Yahoo Europe’s Emmanuel Frantz

The internet service provider's European CFO discusses budgeting in the downturn.

As Yahoo says hello to its new CEO Carol Bartz, former chief executive of software house Autodesk, and goodbye to Blake Jorgensen, group CFO since 2007, the finance team at the $7.2 billion (€5.3 billion) US internet service company must not miss a beat. Amid those internal changes, the economic downturn, stiff competition and an on-again-off-again takeover bid from Microsoft have made Emmanuel Frantz’s first year as CFO of Yahoo Europe eventful to say the least. The big concern is that, as in the last downturn, the portion of corporate marketing budgets going towards online advertising spending could shrink dramatically. So what is Yahoo’s plan of action? From his base in Switzerland, Frantz discusses not only how the Silicon Valley company intends to continue growing market share among advertisers and consumers alike on this side of the Atlantic, but also how Yahoo’s finance team is using an old planning tool to help the company reach new heights.

Yahoo’s new CEO talked about “re-energising” its European business at a recent conference. What does that mean? Despite good fundamentals, there are some concerns. Overall as a group, our share of audience time is shrinking. So far the new social networks have not succeeded in monetising their network as well as we do, but nevertheless they are competing for users’ attention. We are working to turn this around. If our audience time continues to fall, we won’t be able to optimise our monetisation, which means we will lose margin and this triggers a downward spiral.

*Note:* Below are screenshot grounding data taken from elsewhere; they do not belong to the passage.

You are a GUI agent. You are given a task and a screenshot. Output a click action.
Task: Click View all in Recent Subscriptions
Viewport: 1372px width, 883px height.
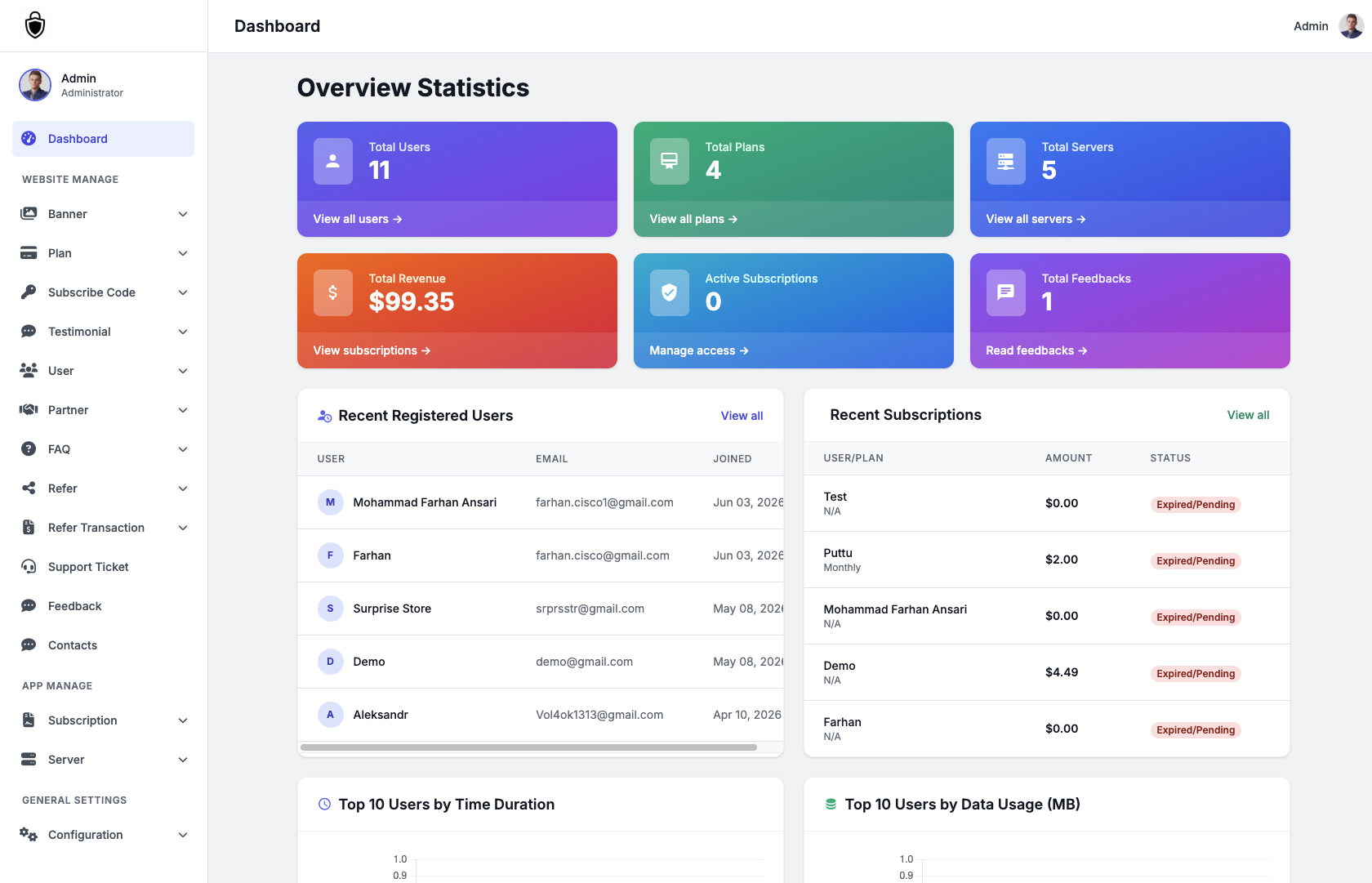pos(1248,415)
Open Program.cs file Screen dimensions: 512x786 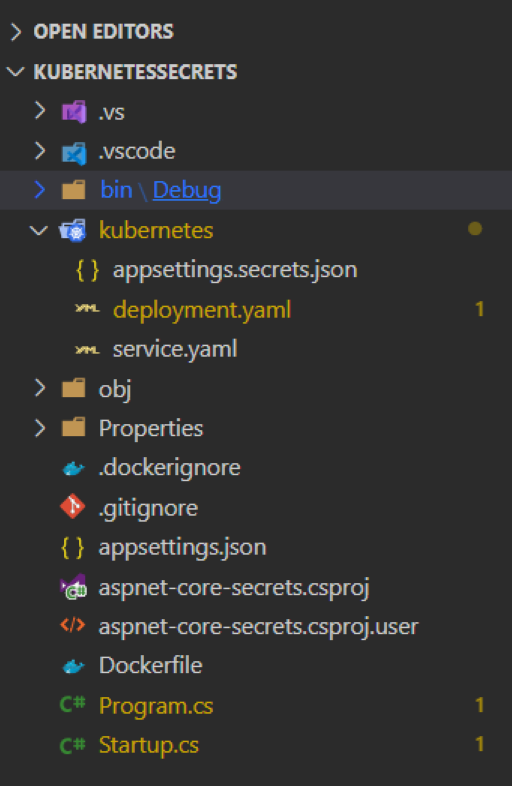[156, 705]

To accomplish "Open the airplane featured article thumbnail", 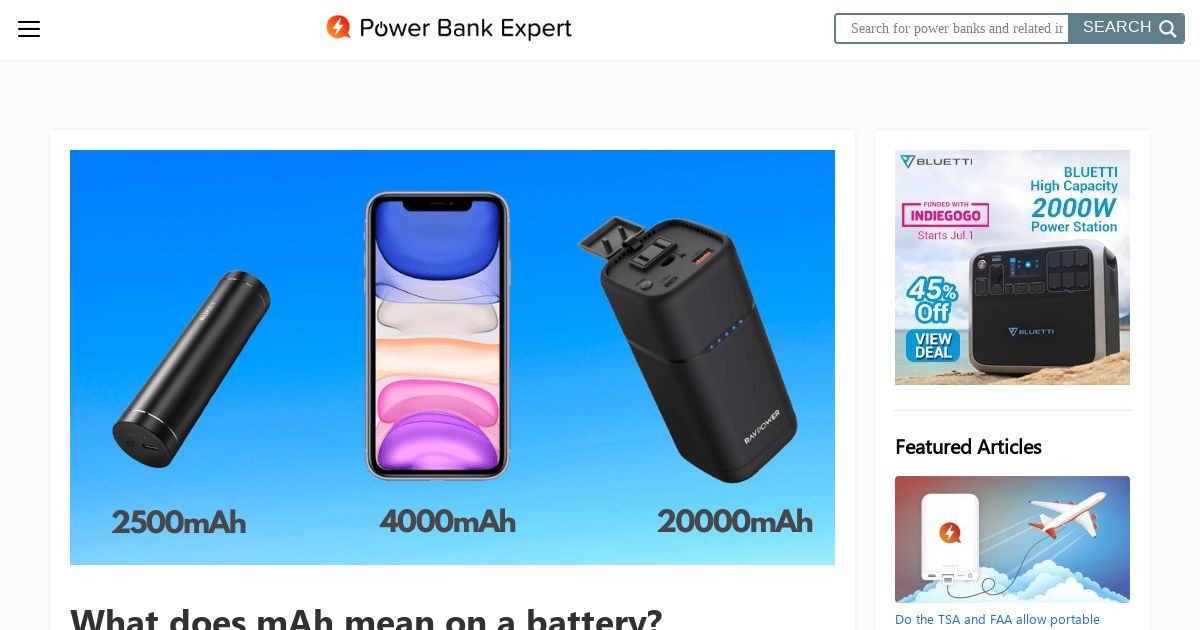I will coord(1012,539).
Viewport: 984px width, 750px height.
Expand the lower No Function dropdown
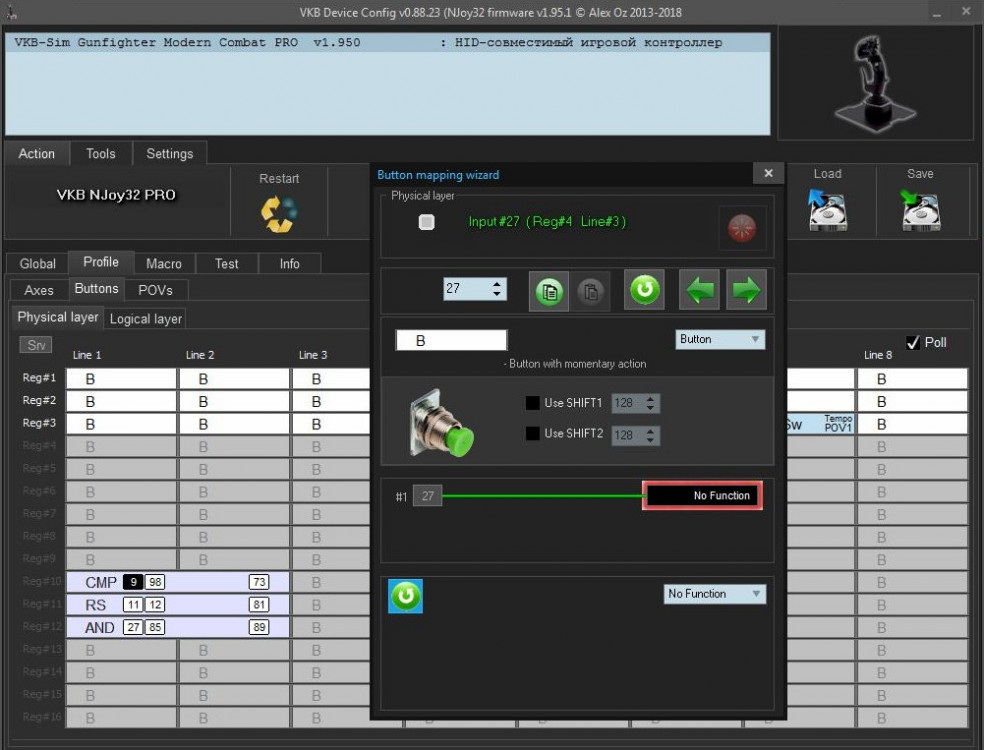714,594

But bear in mind that more than 550m people globally use Yahoo every month-that’s half of the total worldwide. As for Europe, more than 70m users are connecting to Yahoo daily, including more than 10m people visiting our news site, making us tied with the BBC as the number one online source for news.

One of the areas that Europe’s leadership team is focusing on involves advertisers. We’re working on new features that extend their control over where and when an ad is shown, including what time of day and what day of the week campaigns run, and what age and gender they would like to reach. We’re also promoting an “open” strategy-that is, the ability for consumers to add social functionalities on our home page to integrate content and services from third-party developers and publishers. Finally, there’s the mobile internet. Even in these tough times, companies still want to experiment on mobile technology. At the moment, Yahoo reaches 850m wireless subscribers through partnerships with 70 operators and equipment manufacturers worldwide. Those components are all part of a clear strategy of growing market share. Now we need to execute it.

But what an environment in which to be doing all that. How is Yahoo coping with the downturn? If you look at our annual results, you’ll see that revenue growth has slowed to 6%, while our operating cash flow margin has been eroding, and has been flat for the past three years. But typically of a very entrepreneurial internet startup, the costs have not slowed accordingly. Since the company began 14 years ago, it was always assumed that everyone just needed to come up with ways of spending money, because our revenue growth could afford that. That needs to change. Over the past few months, the company has had to take a deep breath and look at where and how we’re spending money.